I really appreciate the convenience of pipeline schedules in GitLab. They make my life easier for various tasks, but my concern is that they run under the user who created them. If that user leaves the company, all their scheduled pipelines break, which can be problematic. I heard that you can't run these pipelines under a bot user either. Besides making a service account specifically for pipeline schedules, what are some effective strategies to handle this situation?
5 Answers
One simple solution is to request a Technical Account and set up the pipelines under that account. It could save you from running into issues when someone leaves the company.
From what I've gathered, all scheduled pipelines are tied to jobs. You might consider just recreating them under a new user. I haven't been working with GitLab for long, but that's one approach.
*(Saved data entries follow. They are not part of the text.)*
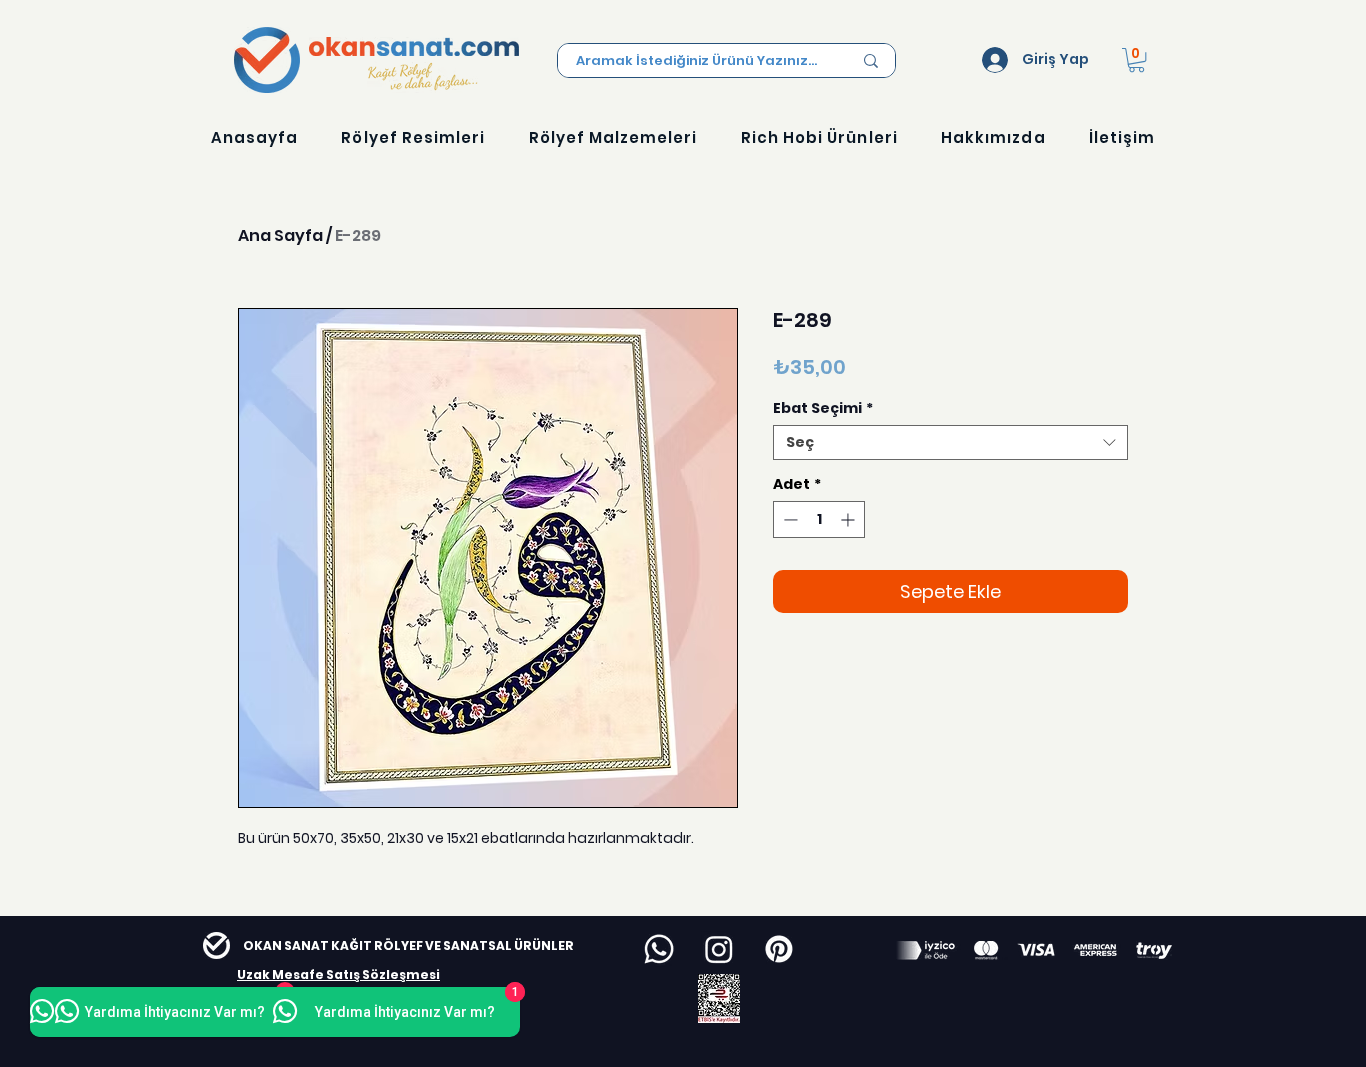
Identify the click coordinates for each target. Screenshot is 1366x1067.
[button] (1136, 60)
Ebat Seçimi (823, 408)
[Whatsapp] (659, 949)
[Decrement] (788, 519)
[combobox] (950, 442)
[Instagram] (719, 949)
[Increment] (849, 519)
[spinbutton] (819, 519)
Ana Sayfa (280, 235)
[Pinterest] (779, 949)
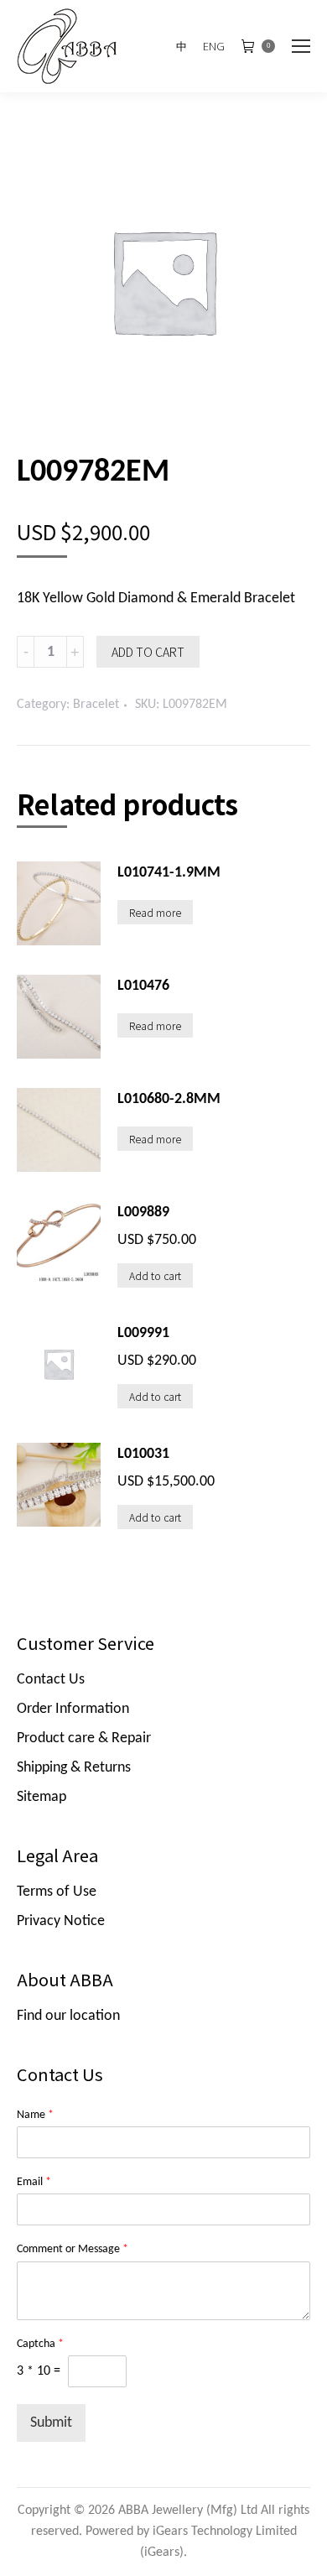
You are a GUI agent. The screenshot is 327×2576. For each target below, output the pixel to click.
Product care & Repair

You can create an access token and use it to set up the pipeline schedule via the API. Unlike user accounts, access tokens don’t have owners, so you only have to renew them once a year without having to recreate the schedules. Plus, with the API setup, you can manage your configurations as code, making it easier to handle.
While pipelines may break when a user leaves, you can easily adopt those scheduled pipelines. GitLab has documentation on how to take ownership of existing scheduled pipelines. It's a straightforward process to gain control over them again.
It’s definitely possible to use a bot user to run the pipelines. That’s what I’m currently doing! If you're interested, I can explain how I set mine up.